From March 25 to May 2, Nagas will present an exhibition dedicated to the work of Véronique Wirbel (1950–1990).
Born into a family of twelve children, Wirbel spent her childhood in West and Central Africa, where her father served in the French colonial infantry, and later travelled for periods in Latin America. These early displacements and encounters with unfamiliar landscapes, rituals, and traditions would shape her artistic vocabulary.
After settling in Paris, she studied at the École Nationale Supérieure des Beaux-Arts in the atelier of Jacques Yankel. Wirbel cited the Surrealist Frida Kahlo and the outsider artist Aloïse Corbaz among her major influences, alongside African ritual arts, pre-Columbian imagery, and Art Brut. She also maintained a close relationship with the painter Corneille, who supported her work.
During the late 1970s and early 1980s, Wirbel developed the distinctive method that would define her practice: dense pictorial fields built through the accumulation of figures, signs, fragments of text, and symbolic forms. Working on both paper and canvas, she combined drawing, writing, collage, and mixed media to construct compositions populated by animals, hybrid figures, and totemic structures.

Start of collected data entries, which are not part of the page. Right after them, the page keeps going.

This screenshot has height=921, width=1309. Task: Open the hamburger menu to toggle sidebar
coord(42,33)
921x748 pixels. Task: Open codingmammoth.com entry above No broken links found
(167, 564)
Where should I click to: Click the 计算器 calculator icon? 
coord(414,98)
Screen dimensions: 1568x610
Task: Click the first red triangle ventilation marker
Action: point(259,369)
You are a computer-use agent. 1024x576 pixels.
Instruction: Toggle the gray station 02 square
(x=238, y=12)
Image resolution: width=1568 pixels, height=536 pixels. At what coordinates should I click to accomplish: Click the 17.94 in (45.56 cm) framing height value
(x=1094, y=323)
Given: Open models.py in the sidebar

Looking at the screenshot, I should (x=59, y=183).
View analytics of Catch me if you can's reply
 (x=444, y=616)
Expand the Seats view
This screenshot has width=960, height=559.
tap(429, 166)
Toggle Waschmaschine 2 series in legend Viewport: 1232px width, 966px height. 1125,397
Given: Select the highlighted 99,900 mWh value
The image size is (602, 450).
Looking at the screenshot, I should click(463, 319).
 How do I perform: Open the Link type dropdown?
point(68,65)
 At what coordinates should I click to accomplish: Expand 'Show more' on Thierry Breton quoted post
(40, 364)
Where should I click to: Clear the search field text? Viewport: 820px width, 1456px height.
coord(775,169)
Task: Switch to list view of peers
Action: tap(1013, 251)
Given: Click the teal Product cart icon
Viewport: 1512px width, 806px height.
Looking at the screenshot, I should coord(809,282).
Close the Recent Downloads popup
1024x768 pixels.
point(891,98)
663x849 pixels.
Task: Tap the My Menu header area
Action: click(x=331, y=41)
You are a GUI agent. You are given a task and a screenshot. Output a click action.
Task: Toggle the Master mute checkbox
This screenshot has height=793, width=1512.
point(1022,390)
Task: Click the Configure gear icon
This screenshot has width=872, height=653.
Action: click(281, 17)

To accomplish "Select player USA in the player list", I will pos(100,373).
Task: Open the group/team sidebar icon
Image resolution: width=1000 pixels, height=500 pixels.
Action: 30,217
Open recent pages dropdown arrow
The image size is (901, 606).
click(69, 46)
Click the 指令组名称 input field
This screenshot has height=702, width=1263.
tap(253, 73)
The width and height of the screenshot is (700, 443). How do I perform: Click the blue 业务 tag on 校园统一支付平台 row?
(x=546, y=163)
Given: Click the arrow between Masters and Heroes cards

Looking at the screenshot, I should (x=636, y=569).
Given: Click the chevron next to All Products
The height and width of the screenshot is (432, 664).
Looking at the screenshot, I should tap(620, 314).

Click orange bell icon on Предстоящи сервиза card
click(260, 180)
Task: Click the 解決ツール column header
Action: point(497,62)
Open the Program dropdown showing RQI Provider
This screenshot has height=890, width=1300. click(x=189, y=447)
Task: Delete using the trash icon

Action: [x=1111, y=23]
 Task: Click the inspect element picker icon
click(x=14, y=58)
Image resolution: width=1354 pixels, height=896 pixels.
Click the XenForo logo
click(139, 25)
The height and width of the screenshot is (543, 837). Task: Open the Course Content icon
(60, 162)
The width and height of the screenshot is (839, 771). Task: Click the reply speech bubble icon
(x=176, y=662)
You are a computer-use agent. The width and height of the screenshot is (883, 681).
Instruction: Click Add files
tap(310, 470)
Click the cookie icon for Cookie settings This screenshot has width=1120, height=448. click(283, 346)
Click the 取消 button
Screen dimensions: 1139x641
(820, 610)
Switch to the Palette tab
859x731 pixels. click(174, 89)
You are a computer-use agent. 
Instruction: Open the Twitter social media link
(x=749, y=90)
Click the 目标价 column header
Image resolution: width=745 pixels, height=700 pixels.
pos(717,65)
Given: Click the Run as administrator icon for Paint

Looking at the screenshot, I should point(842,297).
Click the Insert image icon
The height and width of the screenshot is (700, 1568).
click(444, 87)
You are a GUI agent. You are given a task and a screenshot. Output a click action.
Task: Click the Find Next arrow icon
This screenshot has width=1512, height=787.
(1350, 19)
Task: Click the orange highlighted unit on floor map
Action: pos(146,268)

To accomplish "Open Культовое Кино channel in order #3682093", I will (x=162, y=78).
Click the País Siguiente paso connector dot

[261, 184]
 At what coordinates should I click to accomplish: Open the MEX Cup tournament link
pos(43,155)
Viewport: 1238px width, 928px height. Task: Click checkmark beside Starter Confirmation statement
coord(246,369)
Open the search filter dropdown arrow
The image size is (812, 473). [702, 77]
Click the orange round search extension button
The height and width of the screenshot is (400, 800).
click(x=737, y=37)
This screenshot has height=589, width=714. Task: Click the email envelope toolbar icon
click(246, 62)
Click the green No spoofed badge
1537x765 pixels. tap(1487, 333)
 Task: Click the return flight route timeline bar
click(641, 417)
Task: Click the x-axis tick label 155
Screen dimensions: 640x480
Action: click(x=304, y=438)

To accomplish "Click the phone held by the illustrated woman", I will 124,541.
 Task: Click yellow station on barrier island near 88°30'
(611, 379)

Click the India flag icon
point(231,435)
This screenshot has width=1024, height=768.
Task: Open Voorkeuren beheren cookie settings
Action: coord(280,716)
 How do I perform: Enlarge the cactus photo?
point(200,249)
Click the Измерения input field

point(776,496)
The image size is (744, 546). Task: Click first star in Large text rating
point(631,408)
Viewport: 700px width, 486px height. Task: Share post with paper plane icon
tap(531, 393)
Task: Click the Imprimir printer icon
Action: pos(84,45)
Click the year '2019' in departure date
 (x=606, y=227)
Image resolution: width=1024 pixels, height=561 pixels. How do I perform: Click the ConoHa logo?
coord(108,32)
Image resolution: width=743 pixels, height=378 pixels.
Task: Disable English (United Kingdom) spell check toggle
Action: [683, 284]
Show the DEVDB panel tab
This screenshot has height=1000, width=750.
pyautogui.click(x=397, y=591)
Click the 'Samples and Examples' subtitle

Wirbel also formed connections with Latin American artists in Paris and during her stays in Mexico, where she encountered the work of painters such as Rufino Tamayo and Francisco Toledo, as well as Wifredo Lam, Roberto Matta, and Joaquín Torres-García. Their approaches to symbolism and metamorphosis resonated with her own search for a personal visual language.
Véronique Wirbel died in Étretat in 1990 at the age of thirty-nine. Despite the brevity of her career, she produced a singular body of work defined by its anthropological imagination, vivid color, and complex mythology.